• [Records for the exercise]

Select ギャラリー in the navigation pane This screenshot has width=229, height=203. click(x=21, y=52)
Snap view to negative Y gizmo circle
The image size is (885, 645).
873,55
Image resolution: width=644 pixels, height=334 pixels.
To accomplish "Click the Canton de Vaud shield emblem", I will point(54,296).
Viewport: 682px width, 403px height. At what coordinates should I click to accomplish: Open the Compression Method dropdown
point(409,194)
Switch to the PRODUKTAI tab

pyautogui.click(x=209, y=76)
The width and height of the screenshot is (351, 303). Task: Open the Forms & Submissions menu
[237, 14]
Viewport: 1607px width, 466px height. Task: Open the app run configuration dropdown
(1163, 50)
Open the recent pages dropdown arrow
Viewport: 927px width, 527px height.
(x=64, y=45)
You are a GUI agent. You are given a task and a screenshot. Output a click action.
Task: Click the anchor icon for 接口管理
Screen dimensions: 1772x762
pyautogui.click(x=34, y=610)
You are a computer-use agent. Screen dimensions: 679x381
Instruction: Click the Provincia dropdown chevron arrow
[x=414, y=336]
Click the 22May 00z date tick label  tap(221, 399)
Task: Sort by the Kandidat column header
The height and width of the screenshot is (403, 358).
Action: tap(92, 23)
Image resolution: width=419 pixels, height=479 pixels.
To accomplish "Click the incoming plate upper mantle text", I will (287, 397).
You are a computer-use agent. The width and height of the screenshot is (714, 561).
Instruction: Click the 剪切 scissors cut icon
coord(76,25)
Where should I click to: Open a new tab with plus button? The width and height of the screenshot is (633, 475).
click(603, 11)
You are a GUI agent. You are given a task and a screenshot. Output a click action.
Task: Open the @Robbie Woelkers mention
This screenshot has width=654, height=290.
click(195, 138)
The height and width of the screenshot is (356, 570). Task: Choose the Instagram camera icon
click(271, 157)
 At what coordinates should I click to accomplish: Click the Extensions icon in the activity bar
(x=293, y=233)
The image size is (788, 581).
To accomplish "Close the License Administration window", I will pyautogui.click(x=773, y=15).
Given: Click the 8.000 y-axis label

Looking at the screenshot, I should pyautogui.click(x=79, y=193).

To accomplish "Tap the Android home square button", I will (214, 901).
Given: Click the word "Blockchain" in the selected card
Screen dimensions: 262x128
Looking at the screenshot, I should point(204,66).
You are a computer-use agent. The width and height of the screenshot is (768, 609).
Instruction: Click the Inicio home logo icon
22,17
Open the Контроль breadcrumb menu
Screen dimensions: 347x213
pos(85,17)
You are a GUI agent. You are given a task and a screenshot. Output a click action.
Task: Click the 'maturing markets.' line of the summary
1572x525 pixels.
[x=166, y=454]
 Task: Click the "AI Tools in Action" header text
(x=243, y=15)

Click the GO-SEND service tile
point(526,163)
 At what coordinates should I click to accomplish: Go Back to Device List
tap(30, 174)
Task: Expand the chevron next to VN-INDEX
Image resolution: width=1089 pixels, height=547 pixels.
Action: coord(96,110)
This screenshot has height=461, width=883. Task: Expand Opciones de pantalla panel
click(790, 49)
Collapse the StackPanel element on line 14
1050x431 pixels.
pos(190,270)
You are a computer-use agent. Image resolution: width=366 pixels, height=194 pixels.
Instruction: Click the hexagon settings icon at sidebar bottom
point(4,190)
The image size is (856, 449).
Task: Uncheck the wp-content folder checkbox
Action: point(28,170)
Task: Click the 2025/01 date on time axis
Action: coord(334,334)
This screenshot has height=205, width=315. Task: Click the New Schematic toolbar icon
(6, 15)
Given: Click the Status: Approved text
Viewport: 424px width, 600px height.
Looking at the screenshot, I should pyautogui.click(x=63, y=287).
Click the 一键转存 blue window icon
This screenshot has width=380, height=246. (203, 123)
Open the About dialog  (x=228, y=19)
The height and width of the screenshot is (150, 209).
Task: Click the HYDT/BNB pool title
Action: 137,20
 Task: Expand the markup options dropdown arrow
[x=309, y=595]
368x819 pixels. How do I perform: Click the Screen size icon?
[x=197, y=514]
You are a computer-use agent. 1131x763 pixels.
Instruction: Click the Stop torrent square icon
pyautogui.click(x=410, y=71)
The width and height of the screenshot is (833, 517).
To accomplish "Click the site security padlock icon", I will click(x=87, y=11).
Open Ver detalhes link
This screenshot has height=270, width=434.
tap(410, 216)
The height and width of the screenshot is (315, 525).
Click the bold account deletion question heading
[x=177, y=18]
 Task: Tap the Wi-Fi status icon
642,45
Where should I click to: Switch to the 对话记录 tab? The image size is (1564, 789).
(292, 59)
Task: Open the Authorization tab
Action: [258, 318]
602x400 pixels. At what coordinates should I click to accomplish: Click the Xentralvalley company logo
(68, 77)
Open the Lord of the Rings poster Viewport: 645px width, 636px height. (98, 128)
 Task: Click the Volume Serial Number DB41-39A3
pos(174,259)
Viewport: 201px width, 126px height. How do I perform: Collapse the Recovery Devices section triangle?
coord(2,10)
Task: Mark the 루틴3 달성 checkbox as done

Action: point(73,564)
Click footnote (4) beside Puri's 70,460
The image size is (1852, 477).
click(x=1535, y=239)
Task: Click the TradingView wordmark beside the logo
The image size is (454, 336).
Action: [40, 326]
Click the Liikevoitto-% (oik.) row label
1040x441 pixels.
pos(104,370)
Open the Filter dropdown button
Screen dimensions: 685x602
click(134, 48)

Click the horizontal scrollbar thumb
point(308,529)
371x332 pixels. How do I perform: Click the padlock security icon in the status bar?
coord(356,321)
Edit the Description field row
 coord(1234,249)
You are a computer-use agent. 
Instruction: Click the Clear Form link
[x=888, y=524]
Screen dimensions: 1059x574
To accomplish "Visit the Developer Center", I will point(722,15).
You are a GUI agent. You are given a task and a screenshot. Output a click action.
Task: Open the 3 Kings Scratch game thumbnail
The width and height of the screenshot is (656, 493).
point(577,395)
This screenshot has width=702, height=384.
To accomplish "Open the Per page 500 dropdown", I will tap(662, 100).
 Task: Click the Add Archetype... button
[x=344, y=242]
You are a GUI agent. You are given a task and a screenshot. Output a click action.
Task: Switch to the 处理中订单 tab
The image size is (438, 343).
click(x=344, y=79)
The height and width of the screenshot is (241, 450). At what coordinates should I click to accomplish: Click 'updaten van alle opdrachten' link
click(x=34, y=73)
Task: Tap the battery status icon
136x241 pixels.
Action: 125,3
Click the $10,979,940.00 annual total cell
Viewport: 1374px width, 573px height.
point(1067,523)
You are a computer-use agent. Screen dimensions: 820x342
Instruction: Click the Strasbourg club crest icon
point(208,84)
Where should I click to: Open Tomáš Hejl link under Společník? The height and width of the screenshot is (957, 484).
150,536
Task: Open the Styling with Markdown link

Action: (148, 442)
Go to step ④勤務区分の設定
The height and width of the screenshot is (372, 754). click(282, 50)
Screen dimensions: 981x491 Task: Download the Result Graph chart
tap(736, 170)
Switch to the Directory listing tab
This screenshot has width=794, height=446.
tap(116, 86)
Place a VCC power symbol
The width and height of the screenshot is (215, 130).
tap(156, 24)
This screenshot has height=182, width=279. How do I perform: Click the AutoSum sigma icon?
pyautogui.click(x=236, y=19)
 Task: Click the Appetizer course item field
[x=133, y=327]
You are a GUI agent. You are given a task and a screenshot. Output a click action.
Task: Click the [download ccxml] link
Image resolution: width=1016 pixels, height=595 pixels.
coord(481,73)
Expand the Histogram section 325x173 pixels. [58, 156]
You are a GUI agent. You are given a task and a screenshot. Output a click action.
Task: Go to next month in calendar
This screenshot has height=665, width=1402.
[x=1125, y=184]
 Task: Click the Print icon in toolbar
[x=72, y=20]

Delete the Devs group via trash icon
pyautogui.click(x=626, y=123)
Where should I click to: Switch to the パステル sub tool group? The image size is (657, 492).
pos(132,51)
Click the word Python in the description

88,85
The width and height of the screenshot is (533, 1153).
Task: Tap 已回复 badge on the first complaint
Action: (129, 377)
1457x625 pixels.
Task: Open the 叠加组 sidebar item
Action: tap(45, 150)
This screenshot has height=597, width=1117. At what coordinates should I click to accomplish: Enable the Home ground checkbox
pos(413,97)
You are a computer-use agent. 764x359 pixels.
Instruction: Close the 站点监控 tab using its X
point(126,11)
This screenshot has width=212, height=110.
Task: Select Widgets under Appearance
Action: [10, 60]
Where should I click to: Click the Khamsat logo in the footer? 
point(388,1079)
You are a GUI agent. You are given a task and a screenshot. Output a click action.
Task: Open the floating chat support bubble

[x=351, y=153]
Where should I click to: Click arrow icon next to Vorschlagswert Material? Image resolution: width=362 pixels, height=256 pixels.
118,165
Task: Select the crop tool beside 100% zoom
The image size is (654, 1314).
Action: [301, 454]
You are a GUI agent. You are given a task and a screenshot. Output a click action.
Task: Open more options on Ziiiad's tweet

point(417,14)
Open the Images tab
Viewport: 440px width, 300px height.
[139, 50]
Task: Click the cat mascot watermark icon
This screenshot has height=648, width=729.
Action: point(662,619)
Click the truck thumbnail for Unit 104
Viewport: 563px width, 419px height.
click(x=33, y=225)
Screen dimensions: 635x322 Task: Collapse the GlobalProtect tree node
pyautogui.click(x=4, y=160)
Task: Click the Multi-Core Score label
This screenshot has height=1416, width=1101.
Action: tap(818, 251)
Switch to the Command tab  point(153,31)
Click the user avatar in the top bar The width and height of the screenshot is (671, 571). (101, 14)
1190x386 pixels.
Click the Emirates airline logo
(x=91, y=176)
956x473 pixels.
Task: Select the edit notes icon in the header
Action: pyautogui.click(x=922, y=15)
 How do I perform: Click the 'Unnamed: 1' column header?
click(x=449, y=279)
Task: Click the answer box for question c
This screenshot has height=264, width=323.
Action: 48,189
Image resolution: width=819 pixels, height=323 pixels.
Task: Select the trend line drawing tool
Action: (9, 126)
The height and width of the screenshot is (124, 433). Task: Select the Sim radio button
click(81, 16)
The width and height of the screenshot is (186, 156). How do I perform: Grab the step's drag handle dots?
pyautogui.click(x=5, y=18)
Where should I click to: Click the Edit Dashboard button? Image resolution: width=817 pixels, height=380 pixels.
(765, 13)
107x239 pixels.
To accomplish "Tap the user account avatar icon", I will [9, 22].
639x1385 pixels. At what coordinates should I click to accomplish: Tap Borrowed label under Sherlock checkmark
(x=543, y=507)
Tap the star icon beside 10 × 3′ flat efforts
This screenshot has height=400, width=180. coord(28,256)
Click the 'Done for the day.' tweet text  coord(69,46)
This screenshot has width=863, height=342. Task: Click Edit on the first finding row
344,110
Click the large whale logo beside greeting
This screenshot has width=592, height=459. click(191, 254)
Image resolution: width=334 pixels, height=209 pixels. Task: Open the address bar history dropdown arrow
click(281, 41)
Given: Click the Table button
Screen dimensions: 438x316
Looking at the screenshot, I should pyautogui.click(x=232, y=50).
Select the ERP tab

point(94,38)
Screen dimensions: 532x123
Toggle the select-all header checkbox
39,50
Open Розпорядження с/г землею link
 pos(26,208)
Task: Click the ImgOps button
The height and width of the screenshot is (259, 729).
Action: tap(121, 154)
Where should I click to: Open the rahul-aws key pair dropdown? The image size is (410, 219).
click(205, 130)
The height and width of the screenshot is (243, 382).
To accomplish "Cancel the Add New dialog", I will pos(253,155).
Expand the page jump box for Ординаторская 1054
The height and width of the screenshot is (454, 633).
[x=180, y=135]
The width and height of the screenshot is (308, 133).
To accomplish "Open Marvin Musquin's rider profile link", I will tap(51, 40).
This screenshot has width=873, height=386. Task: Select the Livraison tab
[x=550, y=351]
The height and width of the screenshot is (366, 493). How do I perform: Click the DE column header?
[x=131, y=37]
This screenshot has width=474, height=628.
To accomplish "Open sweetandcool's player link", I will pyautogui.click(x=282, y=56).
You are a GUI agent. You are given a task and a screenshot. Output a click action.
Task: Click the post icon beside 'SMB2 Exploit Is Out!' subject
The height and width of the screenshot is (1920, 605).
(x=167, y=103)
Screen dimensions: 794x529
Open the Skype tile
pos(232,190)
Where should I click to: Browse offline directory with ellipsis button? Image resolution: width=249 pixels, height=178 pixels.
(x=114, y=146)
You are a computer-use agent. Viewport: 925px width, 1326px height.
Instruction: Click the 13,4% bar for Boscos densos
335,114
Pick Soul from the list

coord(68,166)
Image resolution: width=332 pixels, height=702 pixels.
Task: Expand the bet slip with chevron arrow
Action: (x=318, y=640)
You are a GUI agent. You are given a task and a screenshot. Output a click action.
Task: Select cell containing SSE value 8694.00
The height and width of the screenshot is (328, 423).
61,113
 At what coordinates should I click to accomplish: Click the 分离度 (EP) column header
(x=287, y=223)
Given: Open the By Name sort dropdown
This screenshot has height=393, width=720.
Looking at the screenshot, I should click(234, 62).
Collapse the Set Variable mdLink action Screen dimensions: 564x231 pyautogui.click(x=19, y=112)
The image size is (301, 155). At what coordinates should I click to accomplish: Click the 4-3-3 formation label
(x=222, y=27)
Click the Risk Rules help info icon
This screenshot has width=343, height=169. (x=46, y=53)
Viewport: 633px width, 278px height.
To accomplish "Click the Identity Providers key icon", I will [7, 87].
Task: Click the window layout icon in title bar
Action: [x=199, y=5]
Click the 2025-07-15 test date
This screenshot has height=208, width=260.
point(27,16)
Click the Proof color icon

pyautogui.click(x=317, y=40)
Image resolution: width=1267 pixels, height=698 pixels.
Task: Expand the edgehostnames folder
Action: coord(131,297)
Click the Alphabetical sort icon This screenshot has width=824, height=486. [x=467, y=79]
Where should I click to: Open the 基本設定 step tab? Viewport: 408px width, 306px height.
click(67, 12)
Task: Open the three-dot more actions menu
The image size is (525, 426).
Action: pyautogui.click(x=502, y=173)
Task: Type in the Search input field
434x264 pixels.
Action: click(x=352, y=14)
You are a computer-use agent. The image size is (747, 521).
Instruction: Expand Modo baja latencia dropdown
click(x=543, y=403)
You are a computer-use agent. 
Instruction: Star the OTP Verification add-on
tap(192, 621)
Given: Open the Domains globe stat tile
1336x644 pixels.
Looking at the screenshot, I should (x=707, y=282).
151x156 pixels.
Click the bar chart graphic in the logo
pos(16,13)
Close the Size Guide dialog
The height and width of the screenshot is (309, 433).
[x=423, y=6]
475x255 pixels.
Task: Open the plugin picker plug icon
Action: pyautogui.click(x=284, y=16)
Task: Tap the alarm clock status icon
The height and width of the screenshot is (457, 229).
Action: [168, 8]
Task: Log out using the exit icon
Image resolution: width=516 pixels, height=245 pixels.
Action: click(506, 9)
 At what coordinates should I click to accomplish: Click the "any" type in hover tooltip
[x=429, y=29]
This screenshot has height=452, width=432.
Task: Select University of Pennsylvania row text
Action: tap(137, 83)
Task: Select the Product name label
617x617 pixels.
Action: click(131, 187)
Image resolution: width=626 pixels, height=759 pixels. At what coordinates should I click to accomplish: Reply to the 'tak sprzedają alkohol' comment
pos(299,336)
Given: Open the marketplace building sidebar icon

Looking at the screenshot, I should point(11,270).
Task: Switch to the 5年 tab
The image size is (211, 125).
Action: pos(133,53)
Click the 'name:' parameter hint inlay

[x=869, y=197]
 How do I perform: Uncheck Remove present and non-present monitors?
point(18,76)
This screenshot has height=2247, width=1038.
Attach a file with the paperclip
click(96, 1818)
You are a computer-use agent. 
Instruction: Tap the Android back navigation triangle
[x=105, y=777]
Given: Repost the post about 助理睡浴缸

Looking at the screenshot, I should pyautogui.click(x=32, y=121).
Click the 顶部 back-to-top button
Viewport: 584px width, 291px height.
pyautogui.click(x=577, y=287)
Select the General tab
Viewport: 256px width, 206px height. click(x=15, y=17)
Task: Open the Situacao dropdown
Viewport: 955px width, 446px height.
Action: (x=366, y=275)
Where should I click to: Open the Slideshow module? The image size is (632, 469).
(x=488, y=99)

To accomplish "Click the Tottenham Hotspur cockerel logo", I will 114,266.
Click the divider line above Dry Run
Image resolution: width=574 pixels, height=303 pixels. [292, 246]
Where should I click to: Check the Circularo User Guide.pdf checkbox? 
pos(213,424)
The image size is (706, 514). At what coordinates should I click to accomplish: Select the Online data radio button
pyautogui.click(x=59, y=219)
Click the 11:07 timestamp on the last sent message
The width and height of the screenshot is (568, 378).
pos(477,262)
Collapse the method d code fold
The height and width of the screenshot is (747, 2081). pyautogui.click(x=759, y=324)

• [Task objective] In exact wording, restate the lines of the data above from the first through the one holding "Task: Open the @Robbie Woelkers mention", and stop after that line.

• [The completed task]
Select ギャラリー in the navigation pane This screenshot has width=229, height=203. click(x=21, y=52)
Snap view to negative Y gizmo circle
The image size is (885, 645).
873,55
Image resolution: width=644 pixels, height=334 pixels.
To accomplish "Click the Canton de Vaud shield emblem", I will point(54,296).
Viewport: 682px width, 403px height. At what coordinates should I click to accomplish: Open the Compression Method dropdown
point(409,194)
Switch to the PRODUKTAI tab

pyautogui.click(x=209, y=76)
The width and height of the screenshot is (351, 303). Task: Open the Forms & Submissions menu
[237, 14]
Viewport: 1607px width, 466px height. Task: Open the app run configuration dropdown
(1163, 50)
Open the recent pages dropdown arrow
Viewport: 927px width, 527px height.
(x=64, y=45)
You are a GUI agent. You are given a task and a screenshot. Output a click action.
Task: Click the anchor icon for 接口管理
Screen dimensions: 1772x762
pyautogui.click(x=34, y=610)
You are a computer-use agent. Screen dimensions: 679x381
Instruction: Click the Provincia dropdown chevron arrow
[x=414, y=336]
Click the 22May 00z date tick label  tap(221, 399)
Task: Sort by the Kandidat column header
The height and width of the screenshot is (403, 358).
Action: tap(92, 23)
Image resolution: width=419 pixels, height=479 pixels.
To accomplish "Click the incoming plate upper mantle text", I will (287, 397).
You are a computer-use agent. The width and height of the screenshot is (714, 561).
Instruction: Click the 剪切 scissors cut icon
coord(76,25)
Where should I click to: Open a new tab with plus button? The width and height of the screenshot is (633, 475).
click(603, 11)
You are a GUI agent. You are given a task and a screenshot. Output a click action.
Task: Open the @Robbie Woelkers mention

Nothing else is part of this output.